En su semblante envejecido, marcado por muchos sufrimientos y sin vestigios ya de ningún beso verdadero, vinieron a reunirse muchos recuerdos; pero les cerré el paso, deteniéndolos antes de que se desbocaran. Una experiencia.

Hay veces, como ahora cuando le veo medio asustado yendo de un sitio a otro intentando comprender lo que seguramente no podrá, que siento cierta conmiseración por él, y me sorprende porque no suelo sentir algo como eso.
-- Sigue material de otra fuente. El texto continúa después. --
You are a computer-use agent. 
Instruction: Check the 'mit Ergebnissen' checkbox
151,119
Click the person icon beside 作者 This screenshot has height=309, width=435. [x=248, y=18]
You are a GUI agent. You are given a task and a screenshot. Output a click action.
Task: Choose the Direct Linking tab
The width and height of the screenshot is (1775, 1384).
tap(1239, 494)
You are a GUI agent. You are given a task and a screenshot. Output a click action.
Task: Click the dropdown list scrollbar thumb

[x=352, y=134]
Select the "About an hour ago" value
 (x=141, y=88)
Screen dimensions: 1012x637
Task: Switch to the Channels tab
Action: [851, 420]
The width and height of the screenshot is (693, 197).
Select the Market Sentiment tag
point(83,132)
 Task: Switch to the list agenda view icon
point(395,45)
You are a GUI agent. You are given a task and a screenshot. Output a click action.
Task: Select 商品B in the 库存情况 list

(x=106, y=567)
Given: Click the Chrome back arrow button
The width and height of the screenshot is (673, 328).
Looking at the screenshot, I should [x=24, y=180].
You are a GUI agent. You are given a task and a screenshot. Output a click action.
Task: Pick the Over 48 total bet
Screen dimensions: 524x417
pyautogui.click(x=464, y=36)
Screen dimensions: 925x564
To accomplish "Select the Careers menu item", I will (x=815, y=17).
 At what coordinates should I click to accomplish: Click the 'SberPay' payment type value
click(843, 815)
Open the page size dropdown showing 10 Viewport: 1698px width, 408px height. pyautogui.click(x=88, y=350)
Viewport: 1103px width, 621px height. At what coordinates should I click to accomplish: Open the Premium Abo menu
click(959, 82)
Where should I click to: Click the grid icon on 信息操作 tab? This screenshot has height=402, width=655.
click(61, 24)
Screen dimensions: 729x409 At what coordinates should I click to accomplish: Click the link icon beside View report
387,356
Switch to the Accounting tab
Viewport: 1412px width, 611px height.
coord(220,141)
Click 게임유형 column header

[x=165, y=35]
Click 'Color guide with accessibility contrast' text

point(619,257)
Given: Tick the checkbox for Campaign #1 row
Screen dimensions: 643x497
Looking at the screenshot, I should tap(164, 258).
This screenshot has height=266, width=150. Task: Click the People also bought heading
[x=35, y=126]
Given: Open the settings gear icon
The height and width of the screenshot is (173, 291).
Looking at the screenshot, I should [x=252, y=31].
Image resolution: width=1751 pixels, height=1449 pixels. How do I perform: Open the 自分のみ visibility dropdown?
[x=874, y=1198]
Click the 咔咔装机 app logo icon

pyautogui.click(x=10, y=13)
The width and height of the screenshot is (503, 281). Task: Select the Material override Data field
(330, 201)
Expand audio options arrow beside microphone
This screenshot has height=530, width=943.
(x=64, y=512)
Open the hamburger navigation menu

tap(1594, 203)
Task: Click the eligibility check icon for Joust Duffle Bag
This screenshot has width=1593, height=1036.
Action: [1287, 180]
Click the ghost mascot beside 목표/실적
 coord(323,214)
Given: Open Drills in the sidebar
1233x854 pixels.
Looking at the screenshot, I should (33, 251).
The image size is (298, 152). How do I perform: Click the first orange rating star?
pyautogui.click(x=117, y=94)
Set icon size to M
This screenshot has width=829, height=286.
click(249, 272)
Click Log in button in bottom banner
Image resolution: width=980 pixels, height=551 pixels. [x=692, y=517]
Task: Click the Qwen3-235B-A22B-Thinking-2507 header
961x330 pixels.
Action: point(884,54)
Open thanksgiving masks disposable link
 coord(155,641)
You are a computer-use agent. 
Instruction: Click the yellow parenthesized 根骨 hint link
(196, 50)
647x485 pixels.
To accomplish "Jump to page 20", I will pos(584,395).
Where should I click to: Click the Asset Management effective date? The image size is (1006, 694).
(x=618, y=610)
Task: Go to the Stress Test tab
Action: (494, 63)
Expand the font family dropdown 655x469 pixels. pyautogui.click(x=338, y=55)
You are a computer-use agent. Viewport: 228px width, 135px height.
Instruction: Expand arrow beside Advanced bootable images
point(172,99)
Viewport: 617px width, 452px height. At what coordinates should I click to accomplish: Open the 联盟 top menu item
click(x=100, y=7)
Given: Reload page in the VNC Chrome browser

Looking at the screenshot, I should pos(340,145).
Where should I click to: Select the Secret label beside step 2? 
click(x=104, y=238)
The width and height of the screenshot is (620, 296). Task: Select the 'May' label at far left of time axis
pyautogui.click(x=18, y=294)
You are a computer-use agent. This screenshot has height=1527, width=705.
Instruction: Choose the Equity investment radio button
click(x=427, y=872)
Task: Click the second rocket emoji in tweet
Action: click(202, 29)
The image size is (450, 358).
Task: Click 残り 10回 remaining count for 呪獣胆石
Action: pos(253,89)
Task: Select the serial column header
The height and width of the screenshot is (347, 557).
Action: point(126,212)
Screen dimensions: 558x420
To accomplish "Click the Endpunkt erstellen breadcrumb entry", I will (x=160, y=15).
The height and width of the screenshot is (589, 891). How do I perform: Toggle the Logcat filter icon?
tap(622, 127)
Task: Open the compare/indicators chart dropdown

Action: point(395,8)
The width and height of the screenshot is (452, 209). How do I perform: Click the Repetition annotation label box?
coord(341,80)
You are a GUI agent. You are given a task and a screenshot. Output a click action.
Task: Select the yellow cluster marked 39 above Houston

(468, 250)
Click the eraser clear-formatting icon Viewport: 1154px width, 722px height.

Tal vez es demasiado ardua la tarea que le he impuesto, o tal vez se siente desorientado porque he cerrado la puerta de regreso a su vida de rutinas mezquinas; pero era la única forma que tenía de que comprendiera, de que supiera que ya se agotó el tiempo de lo ordinario, de las normalidades, el tiempo mismo.

Hay un reloj sin esfera que desborda ya la hora veinticuatro.

¿Qué hicimos con ellas?

¿En qué las empleamos?

Cada vida se aferra a la vida, pero ignora para qué.

Se enfrenta a su hora, a la hora, y en ese balance casi todos reconsideran y comprenden que hubieran querido vivir de otra forma, alentar sus osadías; pero ya es tarde.

¡Cuántos relojes he parado que quisieron seguir funcionando!

Toni sufre, piensa, considera que tiene un problema enorme, acaso ocultando el problema no menor de la muerte que le acecha.

Le veo a través de las cámaras públicas que hay instaladas por todas partes, escucho sus llamadas telefónicas y sé que aún confía en respirar un poco más, en latir un poco más, en sentir un poco más, siquiera sea para sus naufragios onanistas o para ese amor de hombres que se entregan una criatura medio femenina, medio masculina, en la que el semen de la vida misma es inútil.

Sé que no quiere morir sin darle sentido a su vida, un sentido que nunca, ni cuando tuvo a su propia hija, ha tenido; pero ignora que ese sentido lo he estado ahorrando para él, que he acopiado el más dorado de sus sueños, el que nunca llegó a saber siquiera que tenía.

Tengo una pluma que le pertenece, tal vez la pluma de la inocencia que perdimos un día en un orfanato, o tal vez la que dé sentido verdadero a su vida y le permita volar el mismo día que el mundo sucumba y yo me hunda para siempre en la fosa terrible del olvido.